───── INPUT ROWS ─────
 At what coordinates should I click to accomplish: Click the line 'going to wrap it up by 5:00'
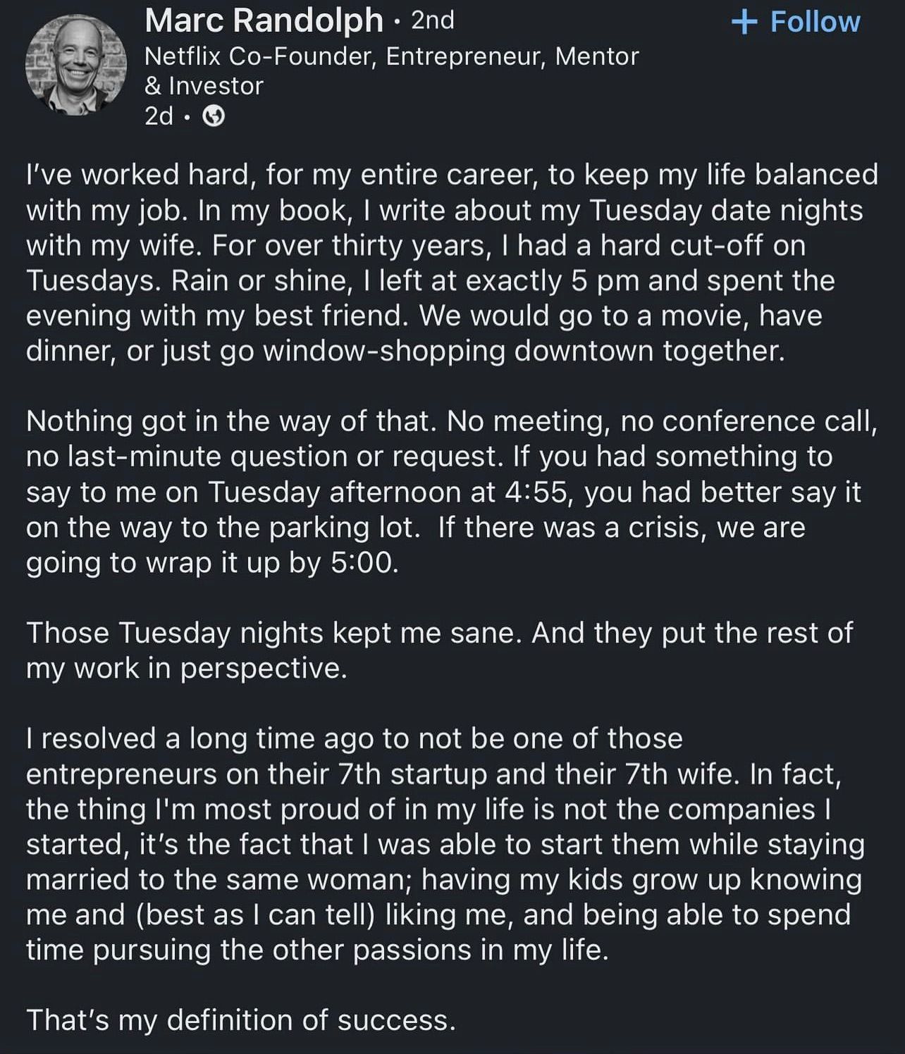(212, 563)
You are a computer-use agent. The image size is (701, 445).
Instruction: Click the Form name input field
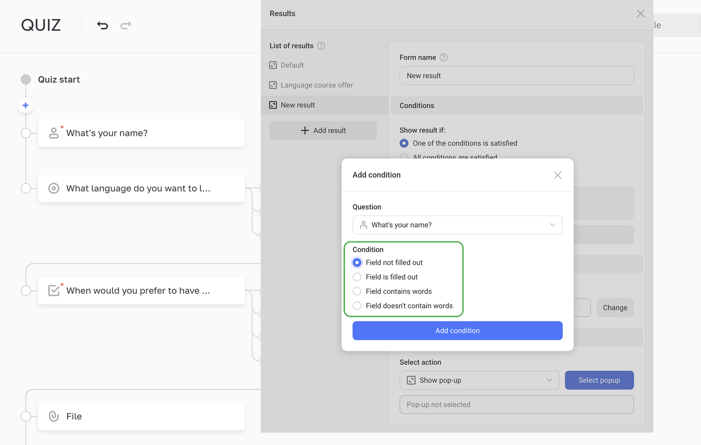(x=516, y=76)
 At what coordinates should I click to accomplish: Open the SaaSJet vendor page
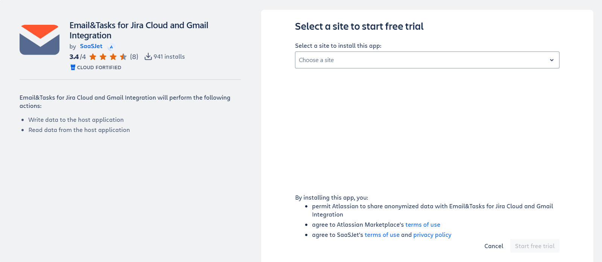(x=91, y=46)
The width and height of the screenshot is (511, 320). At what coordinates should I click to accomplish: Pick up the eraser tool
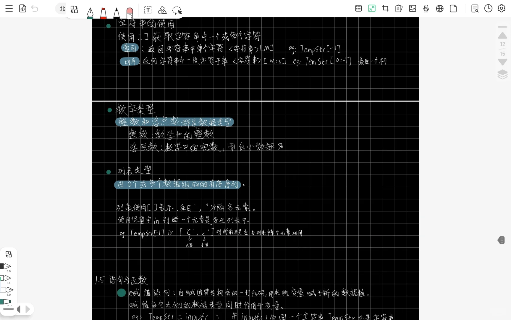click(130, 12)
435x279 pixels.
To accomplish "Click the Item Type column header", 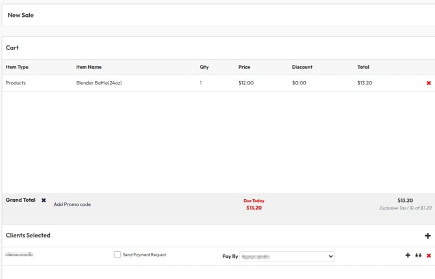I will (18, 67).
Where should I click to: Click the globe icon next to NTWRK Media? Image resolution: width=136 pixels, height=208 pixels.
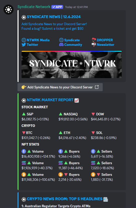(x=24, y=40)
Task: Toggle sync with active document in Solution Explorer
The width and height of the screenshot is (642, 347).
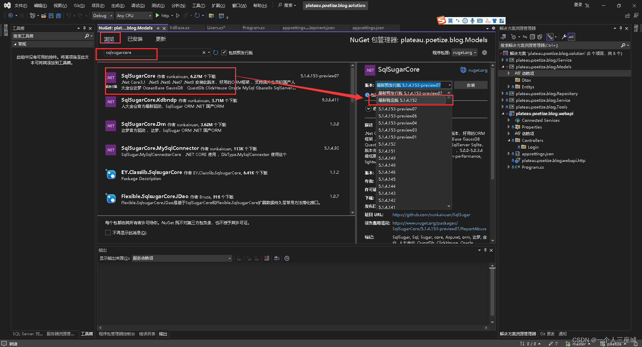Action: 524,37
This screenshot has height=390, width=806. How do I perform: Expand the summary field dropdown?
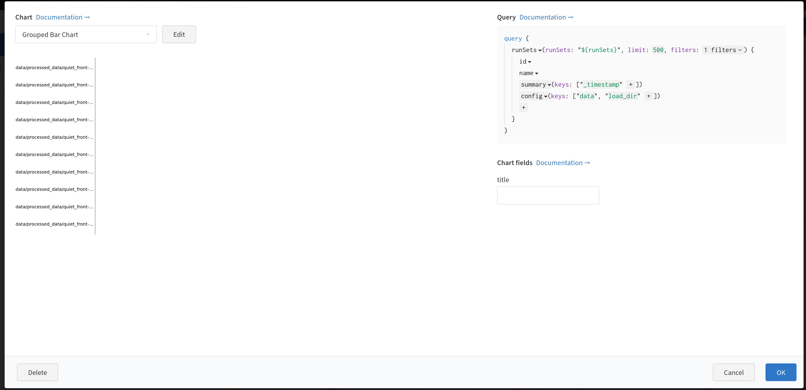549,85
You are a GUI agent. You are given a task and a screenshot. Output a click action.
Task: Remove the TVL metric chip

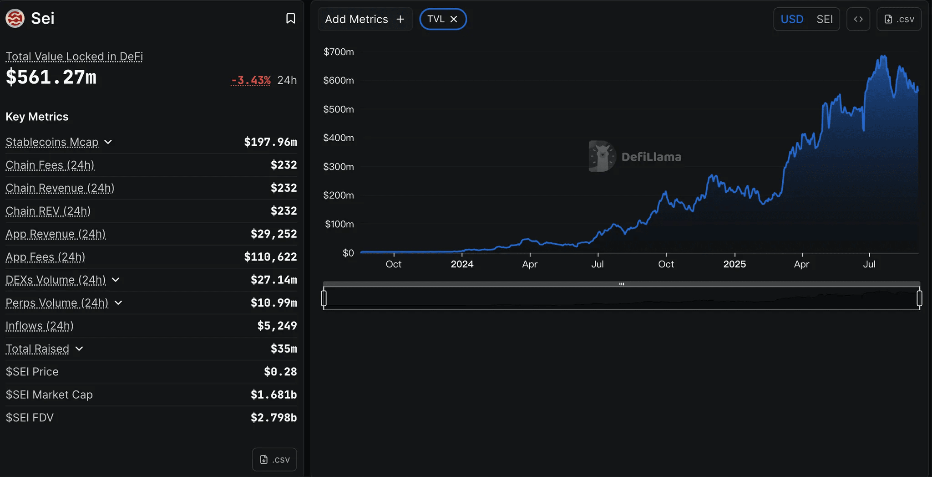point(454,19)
─────
• **TASK TO CARRY OUT**: Pick out each line of the data above that contains the string "pixels". Case counts.

• **RESULT FOR THIS EXERCISE**:
435x279 pixels.
Where should I click to: Click the globe icon next to NTWRK Media? Image resolution: width=136 pixels, height=208 pixels.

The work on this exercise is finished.